Items listed in a dataset:
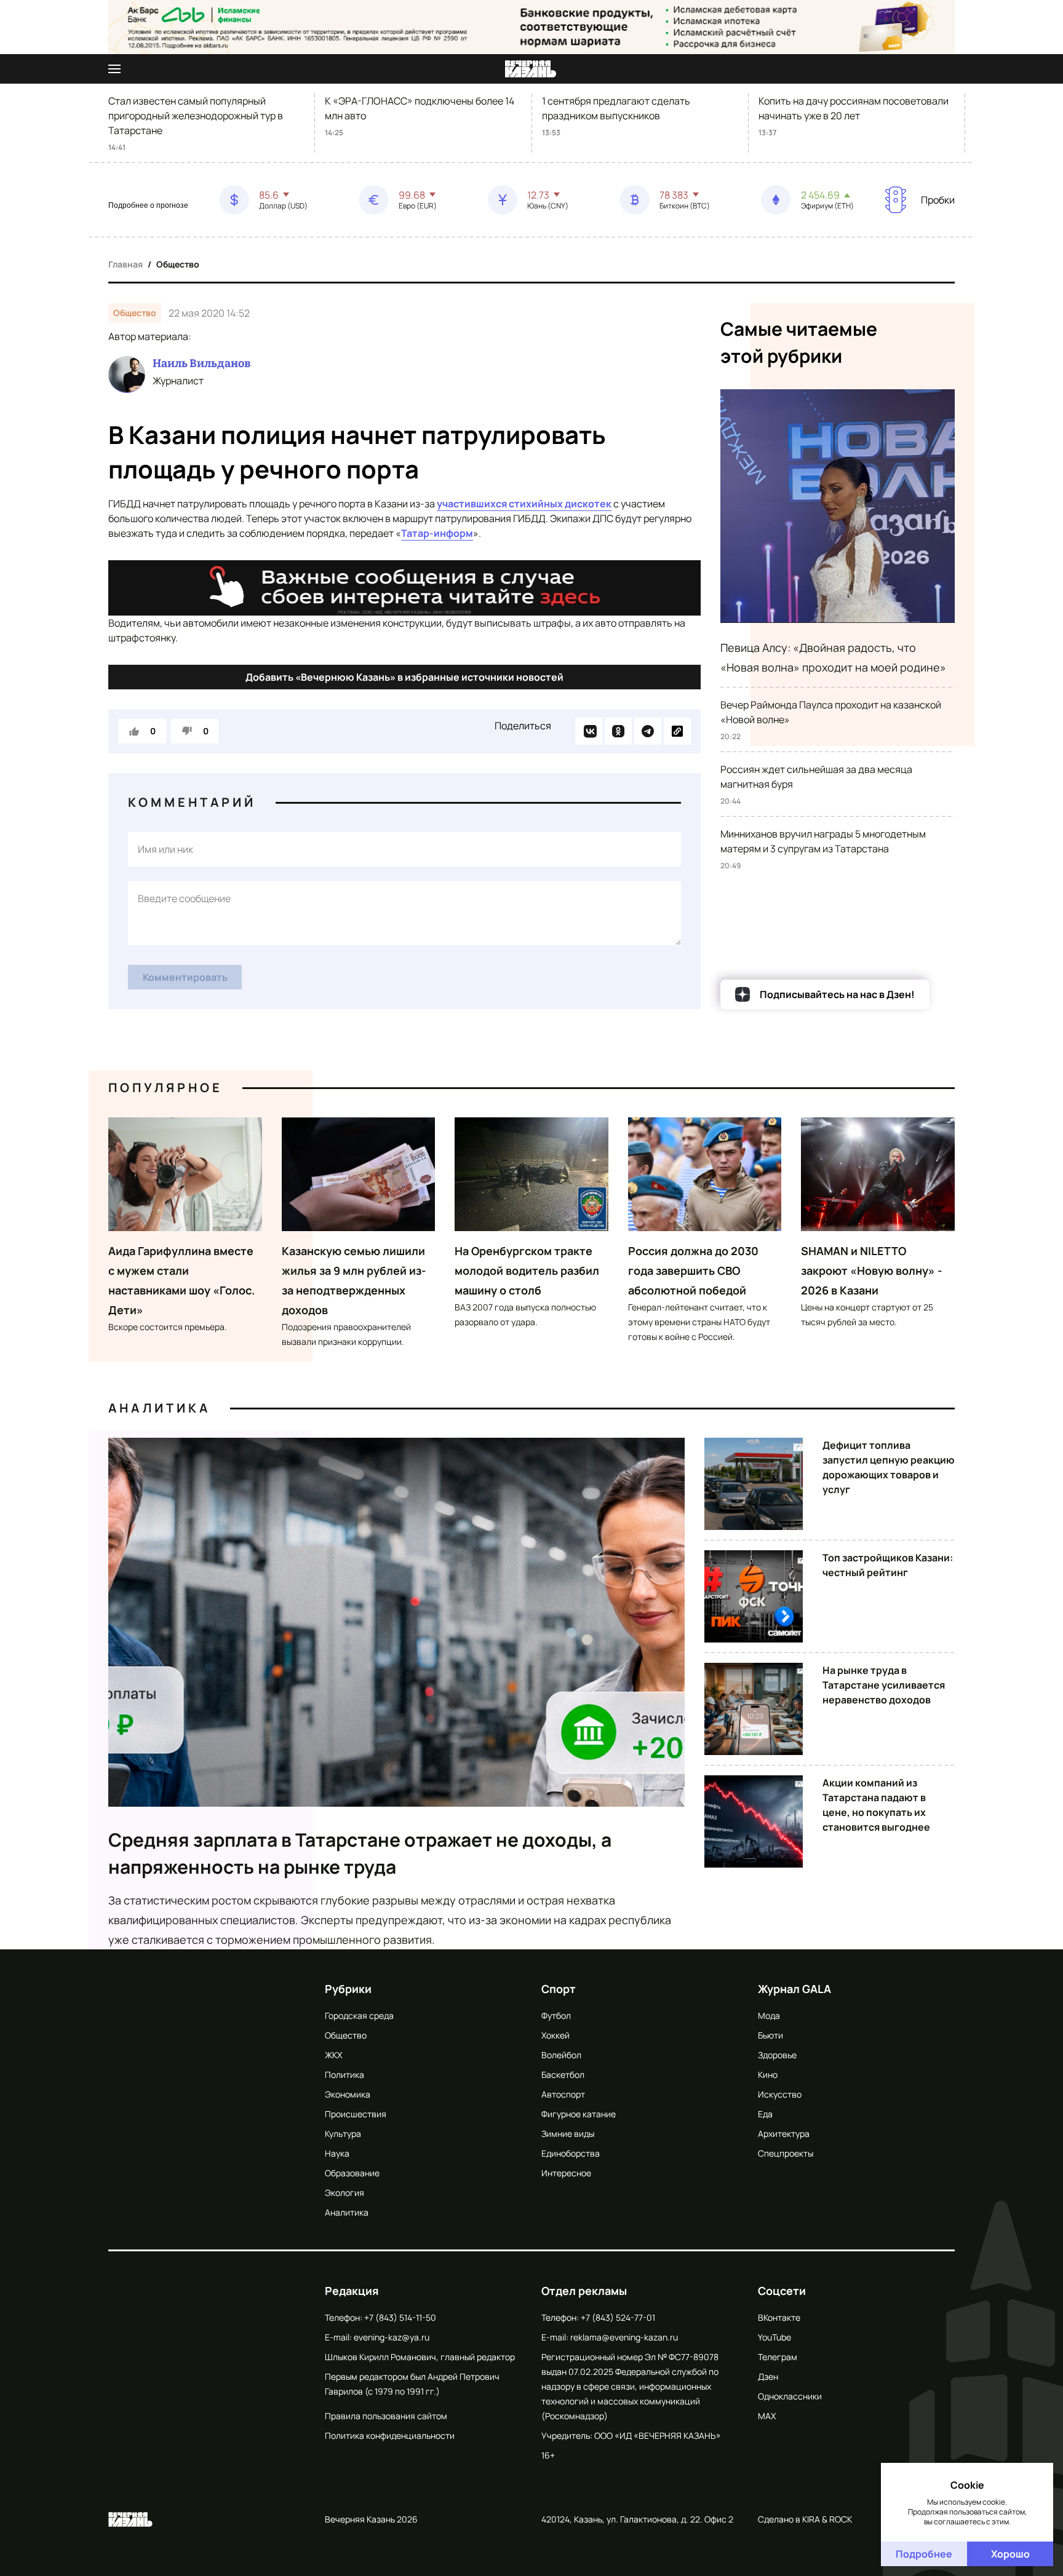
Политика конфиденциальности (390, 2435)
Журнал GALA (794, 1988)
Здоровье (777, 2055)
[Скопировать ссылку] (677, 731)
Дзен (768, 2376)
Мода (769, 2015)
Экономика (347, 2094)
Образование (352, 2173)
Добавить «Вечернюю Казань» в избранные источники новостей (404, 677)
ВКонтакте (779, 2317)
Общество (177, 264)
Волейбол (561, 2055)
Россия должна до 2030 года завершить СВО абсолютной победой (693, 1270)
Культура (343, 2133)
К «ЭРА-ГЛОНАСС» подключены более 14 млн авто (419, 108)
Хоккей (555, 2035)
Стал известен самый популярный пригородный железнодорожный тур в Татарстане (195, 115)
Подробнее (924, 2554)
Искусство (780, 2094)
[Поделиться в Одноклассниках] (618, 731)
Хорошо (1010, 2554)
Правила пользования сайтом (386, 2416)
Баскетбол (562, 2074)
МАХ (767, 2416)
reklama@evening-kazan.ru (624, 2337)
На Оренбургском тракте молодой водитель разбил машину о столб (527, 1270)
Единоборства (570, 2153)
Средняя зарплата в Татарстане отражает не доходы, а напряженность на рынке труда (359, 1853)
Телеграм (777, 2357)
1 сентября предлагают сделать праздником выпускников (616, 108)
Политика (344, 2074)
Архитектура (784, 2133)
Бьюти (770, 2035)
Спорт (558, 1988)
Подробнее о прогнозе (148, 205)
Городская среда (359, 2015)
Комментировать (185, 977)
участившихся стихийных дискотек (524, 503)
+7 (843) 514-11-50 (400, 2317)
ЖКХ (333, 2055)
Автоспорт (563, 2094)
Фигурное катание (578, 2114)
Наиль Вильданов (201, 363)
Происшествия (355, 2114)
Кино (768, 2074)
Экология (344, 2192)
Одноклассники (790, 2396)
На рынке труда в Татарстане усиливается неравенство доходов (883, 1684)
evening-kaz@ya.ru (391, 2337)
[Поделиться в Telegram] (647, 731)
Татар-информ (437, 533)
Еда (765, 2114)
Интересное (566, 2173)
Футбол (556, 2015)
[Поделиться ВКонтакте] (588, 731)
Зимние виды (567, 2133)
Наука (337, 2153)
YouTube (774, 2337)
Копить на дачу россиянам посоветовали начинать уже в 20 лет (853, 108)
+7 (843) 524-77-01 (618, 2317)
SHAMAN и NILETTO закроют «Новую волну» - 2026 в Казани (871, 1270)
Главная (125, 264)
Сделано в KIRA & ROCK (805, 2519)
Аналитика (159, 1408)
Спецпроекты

TASK GOAL: Give back each line above verbatim, dropping every picture.

SOLUTION TO THE EXERCISE:
Политика конфиденциальности (390, 2435)
Журнал GALA (794, 1988)
Здоровье (777, 2055)
[Скопировать ссылку] (677, 731)
Дзен (768, 2376)
Мода (769, 2015)
Экономика (347, 2094)
Образование (352, 2173)
Добавить «Вечернюю Казань» в избранные источники новостей (404, 677)
ВКонтакте (779, 2317)
Общество (177, 264)
Волейбол (561, 2055)
Россия должна до 2030 года завершить СВО абсолютной победой (693, 1270)
Культура (343, 2133)
К «ЭРА-ГЛОНАСС» подключены более 14 млн авто (419, 108)
Хоккей (555, 2035)
Стал известен самый популярный пригородный железнодорожный тур в Татарстане (195, 115)
Подробнее (924, 2554)
Искусство (780, 2094)
[Поделиться в Одноклассниках] (618, 731)
Хорошо (1010, 2554)
Правила пользования сайтом (386, 2416)
Баскетбол (562, 2074)
МАХ (767, 2416)
reklama@evening-kazan.ru (624, 2337)
На Оренбургском тракте молодой водитель разбил машину о столб (527, 1270)
Единоборства (570, 2153)
Средняя зарплата в Татарстане отражает не доходы, а напряженность на рынке труда (359, 1853)
Телеграм (777, 2357)
1 сентября предлагают сделать праздником выпускников (616, 108)
Политика (344, 2074)
Архитектура (784, 2133)
Бьюти (770, 2035)
Спорт (558, 1988)
Подробнее о прогнозе (148, 205)
Городская среда (359, 2015)
Комментировать (185, 977)
участившихся стихийных дискотек (524, 503)
+7 (843) 514-11-50 (400, 2317)
ЖКХ (333, 2055)
Автоспорт (563, 2094)
Фигурное катание (578, 2114)
Наиль Вильданов (201, 363)
Происшествия (355, 2114)
Кино (768, 2074)
Экология (344, 2192)
Одноклассники (790, 2396)
На рынке труда в Татарстане усиливается неравенство доходов (883, 1684)
evening-kaz@ya.ru (391, 2337)
[Поделиться в Telegram] (647, 731)
Татар-информ (437, 533)
Еда (765, 2114)
Интересное (566, 2173)
Футбол (556, 2015)
[Поделиться ВКонтакте] (588, 731)
Зимние виды (567, 2133)
Наука (337, 2153)
YouTube (774, 2337)
Копить на дачу россиянам посоветовали начинать уже в 20 лет (853, 108)
+7 (843) 524-77-01 (618, 2317)
SHAMAN и NILETTO закроют «Новую волну» - 2026 в Казани (871, 1270)
Главная (125, 264)
Сделано в KIRA & ROCK (805, 2519)
Аналитика (159, 1408)
Спецпроекты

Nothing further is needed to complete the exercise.